TASK INSTRUCTIONS: Exactly the line that contains "Screen dimensions: 1284x2057" and the lines following it to the end of the data are to be reproduced, and nothing more.

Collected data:
__________

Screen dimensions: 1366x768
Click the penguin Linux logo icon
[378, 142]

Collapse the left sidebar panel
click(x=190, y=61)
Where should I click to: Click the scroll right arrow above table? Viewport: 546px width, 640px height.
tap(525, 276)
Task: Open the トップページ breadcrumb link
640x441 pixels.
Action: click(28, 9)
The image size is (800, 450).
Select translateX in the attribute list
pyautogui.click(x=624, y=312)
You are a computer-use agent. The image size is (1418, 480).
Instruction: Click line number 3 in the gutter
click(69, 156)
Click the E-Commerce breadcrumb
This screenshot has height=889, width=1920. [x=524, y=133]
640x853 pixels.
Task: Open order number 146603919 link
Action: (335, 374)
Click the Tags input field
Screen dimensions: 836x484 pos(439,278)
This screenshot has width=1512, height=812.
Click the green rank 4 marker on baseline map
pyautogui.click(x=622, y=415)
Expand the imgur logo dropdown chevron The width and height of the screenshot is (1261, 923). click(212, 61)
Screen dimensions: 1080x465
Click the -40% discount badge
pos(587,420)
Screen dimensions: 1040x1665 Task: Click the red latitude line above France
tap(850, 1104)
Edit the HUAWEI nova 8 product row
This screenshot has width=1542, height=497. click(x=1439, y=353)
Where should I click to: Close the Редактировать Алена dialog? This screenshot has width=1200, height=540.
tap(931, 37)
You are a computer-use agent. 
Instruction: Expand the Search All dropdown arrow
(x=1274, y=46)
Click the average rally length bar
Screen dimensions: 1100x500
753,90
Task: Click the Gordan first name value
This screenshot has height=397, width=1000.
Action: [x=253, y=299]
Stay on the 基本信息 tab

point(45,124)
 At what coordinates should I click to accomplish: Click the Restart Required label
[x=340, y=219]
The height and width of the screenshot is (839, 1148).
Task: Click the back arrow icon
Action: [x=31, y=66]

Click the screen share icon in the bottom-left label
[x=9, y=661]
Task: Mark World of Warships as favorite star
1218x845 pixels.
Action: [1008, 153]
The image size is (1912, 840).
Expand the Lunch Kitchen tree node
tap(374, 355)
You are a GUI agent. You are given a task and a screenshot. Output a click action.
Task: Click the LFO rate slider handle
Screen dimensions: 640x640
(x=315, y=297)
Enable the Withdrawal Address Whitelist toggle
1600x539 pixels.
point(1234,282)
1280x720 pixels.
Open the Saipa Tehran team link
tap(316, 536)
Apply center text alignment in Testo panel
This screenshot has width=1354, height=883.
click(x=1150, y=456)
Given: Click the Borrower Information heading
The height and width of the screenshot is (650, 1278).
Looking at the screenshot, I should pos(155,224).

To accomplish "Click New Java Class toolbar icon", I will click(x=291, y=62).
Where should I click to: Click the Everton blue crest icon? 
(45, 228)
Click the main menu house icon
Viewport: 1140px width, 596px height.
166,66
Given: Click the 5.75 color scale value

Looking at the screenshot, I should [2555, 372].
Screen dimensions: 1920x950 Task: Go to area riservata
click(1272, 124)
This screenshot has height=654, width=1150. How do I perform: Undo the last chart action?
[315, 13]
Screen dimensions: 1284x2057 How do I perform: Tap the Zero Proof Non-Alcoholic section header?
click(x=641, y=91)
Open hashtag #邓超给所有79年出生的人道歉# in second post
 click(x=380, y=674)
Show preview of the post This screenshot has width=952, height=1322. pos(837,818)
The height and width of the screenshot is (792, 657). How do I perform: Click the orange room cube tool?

__________

RESULT FOR THIS EXERCISE:
Screen dimensions: 1284x2057 How do I perform: Tap the Zero Proof Non-Alcoholic section header?
click(x=641, y=91)
Open hashtag #邓超给所有79年出生的人道歉# in second post
 click(x=380, y=674)
Show preview of the post This screenshot has width=952, height=1322. pos(837,818)
The height and width of the screenshot is (792, 657). How do I perform: Click the orange room cube tool?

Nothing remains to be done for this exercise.